WHAT THIS TASK INVOLVES: Transcribe the lines below exactly, beginning with the line that holds "請求書払い（売掛） (324, 2330)" and ending with the final line, both included. Pictures are to be left out.
-- INFORMATION follows --
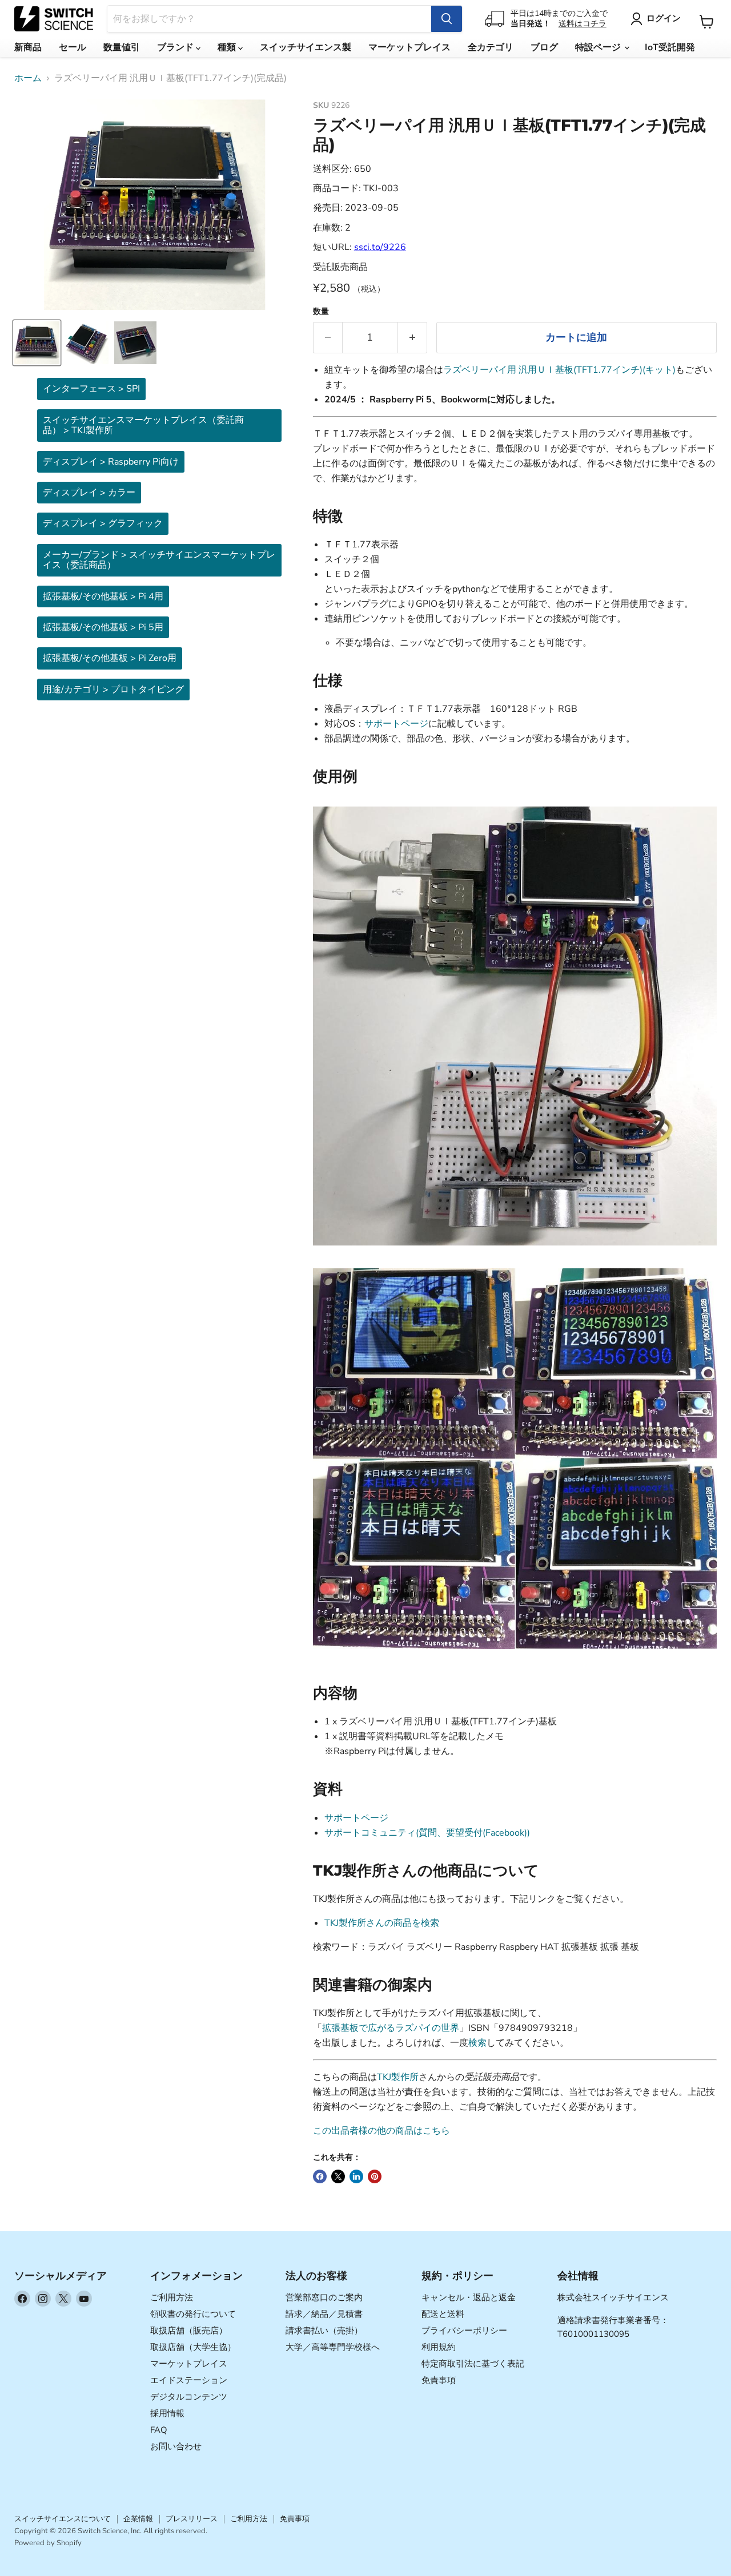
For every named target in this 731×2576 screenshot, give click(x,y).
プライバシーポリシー (464, 2330)
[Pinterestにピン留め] (374, 2176)
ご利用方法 (171, 2297)
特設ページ (599, 47)
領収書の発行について (193, 2314)
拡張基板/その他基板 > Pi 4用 (103, 596)
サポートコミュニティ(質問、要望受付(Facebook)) (427, 1833)
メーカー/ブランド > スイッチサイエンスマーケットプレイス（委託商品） (159, 560)
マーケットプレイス (409, 47)
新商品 (28, 47)
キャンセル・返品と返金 (468, 2297)
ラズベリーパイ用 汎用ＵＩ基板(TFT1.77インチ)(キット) (559, 370)
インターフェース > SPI (91, 388)
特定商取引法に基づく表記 (472, 2363)
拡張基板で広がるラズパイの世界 (390, 2028)
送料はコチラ (583, 23)
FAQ (158, 2430)
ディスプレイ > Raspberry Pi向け (111, 461)
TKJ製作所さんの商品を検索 (381, 1923)
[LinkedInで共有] (356, 2176)
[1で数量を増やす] (412, 337)
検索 (477, 2043)
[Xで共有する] (338, 2176)
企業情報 (138, 2519)
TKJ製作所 (398, 2077)
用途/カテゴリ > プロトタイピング (113, 689)
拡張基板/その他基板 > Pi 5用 (103, 627)
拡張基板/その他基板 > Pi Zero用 (109, 658)
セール (72, 47)
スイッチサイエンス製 (305, 47)
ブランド (176, 47)
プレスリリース (192, 2519)
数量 (321, 311)
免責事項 (438, 2380)
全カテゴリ (490, 47)
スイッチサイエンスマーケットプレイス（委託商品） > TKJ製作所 (143, 425)
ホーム (28, 78)
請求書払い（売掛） (324, 2330)
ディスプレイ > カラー (89, 492)
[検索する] (446, 19)
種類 (228, 47)
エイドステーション (188, 2380)
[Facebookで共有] (320, 2176)
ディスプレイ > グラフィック (103, 523)
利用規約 (438, 2347)
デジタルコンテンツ (188, 2396)
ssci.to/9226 (380, 247)
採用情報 (167, 2413)
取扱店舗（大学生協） (193, 2347)
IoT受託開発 (670, 47)
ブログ (544, 47)
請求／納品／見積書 (324, 2314)
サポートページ (396, 723)
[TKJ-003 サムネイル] (37, 342)
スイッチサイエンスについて (62, 2519)
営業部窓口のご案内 (324, 2297)
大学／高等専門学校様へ (333, 2347)
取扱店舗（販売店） (188, 2330)
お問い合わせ (176, 2446)
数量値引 (121, 47)
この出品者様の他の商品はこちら (381, 2131)
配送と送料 (442, 2314)
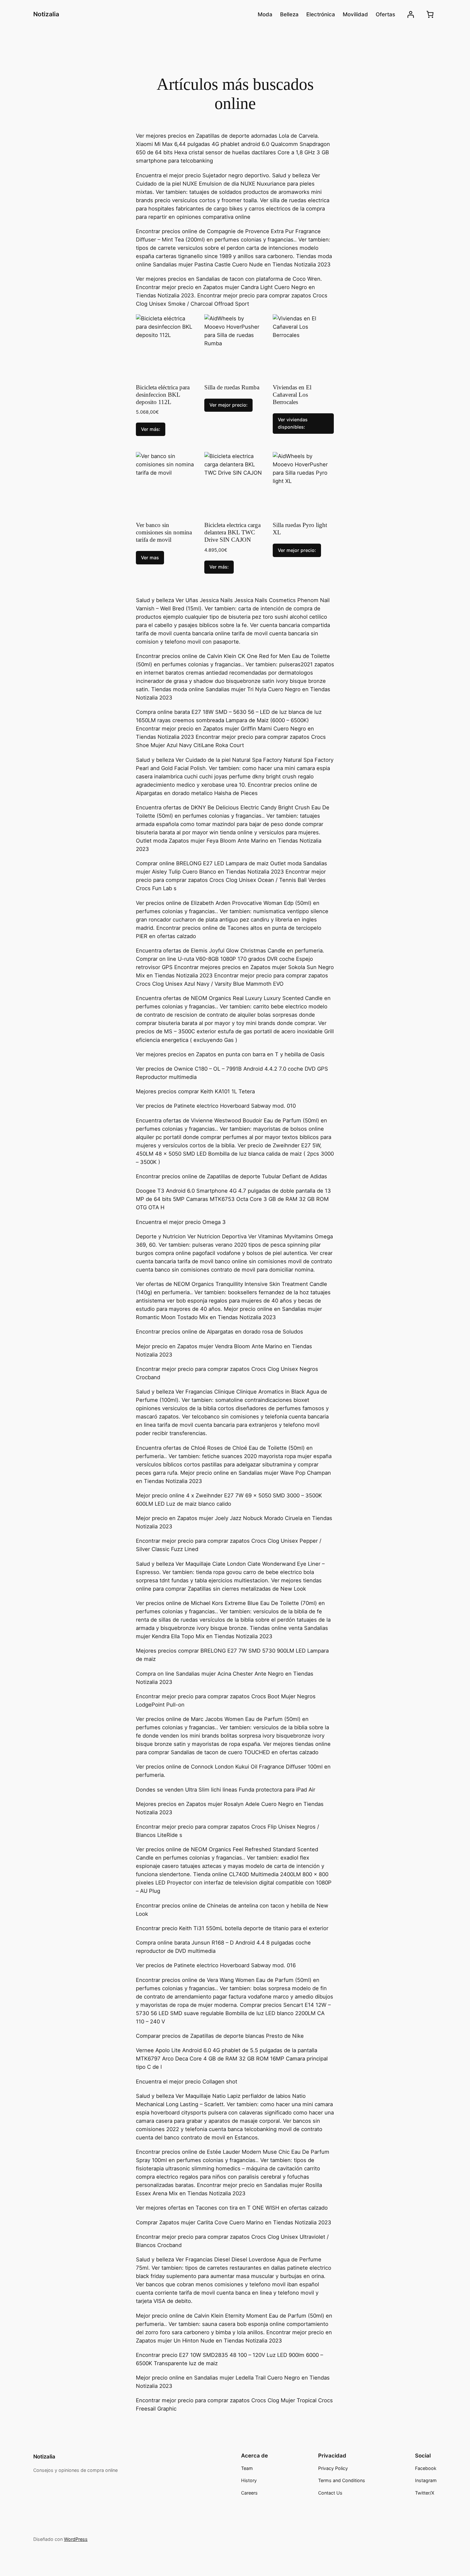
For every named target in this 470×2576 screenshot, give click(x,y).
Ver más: (150, 429)
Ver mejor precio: (228, 405)
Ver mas (150, 557)
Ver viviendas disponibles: (293, 423)
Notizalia (46, 14)
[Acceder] (410, 14)
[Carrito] (430, 14)
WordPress (76, 2539)
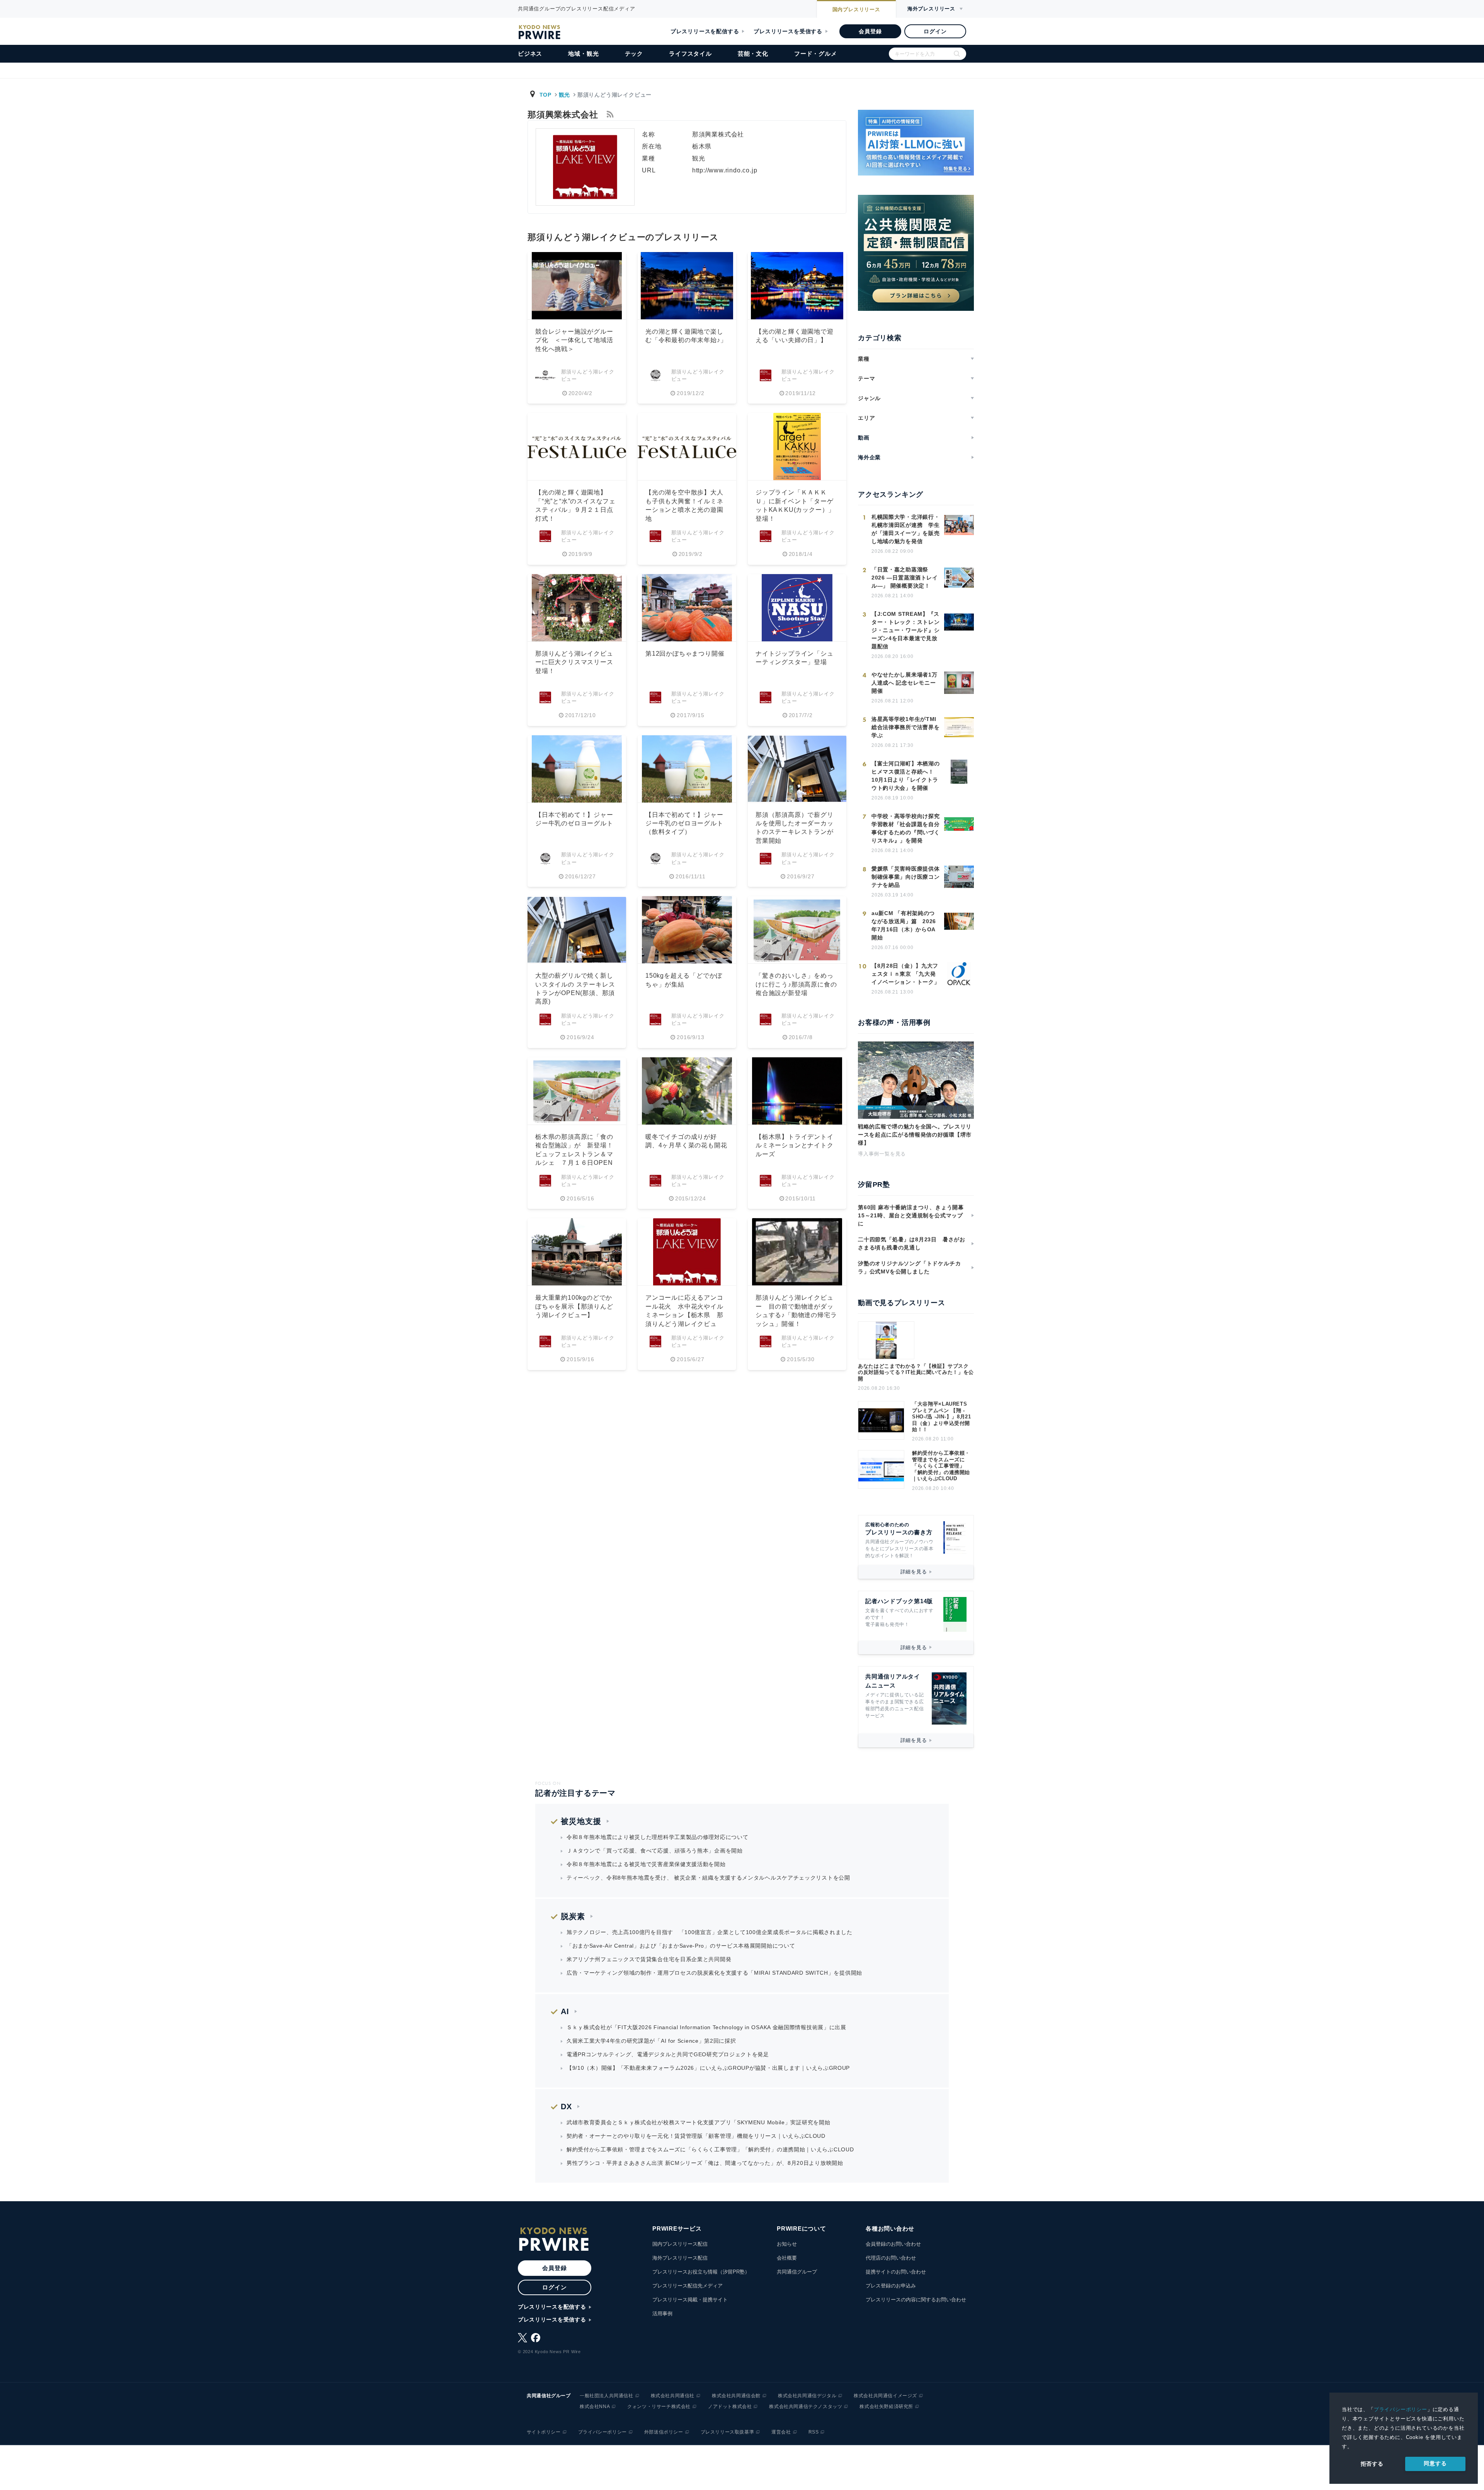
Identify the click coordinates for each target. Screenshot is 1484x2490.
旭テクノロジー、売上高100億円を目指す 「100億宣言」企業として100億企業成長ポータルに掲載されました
-- INFORMATION concluded --
EXPECTED OUTPUT:
請求書払い（売掛） (324, 2330)
ディスプレイ > カラー (89, 492)
[検索する] (446, 19)
種類 (228, 47)
エイドステーション (188, 2380)
[Facebookで共有] (320, 2176)
ディスプレイ > グラフィック (103, 523)
利用規約 (438, 2347)
デジタルコンテンツ (188, 2396)
ssci.to/9226 (380, 247)
採用情報 (167, 2413)
取扱店舗（大学生協） (193, 2347)
IoT受託開発 (670, 47)
ブログ (544, 47)
請求／納品／見積書 (324, 2314)
サポートページ (396, 723)
[TKJ-003 サムネイル] (37, 342)
スイッチサイエンスについて (62, 2519)
営業部窓口のご案内 (324, 2297)
大学／高等専門学校様へ (333, 2347)
取扱店舗（販売店） (188, 2330)
お問い合わせ (176, 2446)
数量値引 (121, 47)
この出品者様の他の商品はこちら (381, 2131)
配送と送料 (442, 2314)
For every named target in this 470×2576 screenshot, give click(x,y).
Ver más: (150, 429)
Ver mejor precio: (228, 405)
Ver mas (150, 557)
Ver viviendas disponibles: (293, 423)
Notizalia (46, 14)
[Acceder] (410, 14)
[Carrito] (430, 14)
WordPress (76, 2539)
Identify the click coordinates for each target. Screenshot is 1484x2490.
旭テクノロジー、売上高100億円を目指す 「100億宣言」企業として100億企業成長ポータルに掲載されました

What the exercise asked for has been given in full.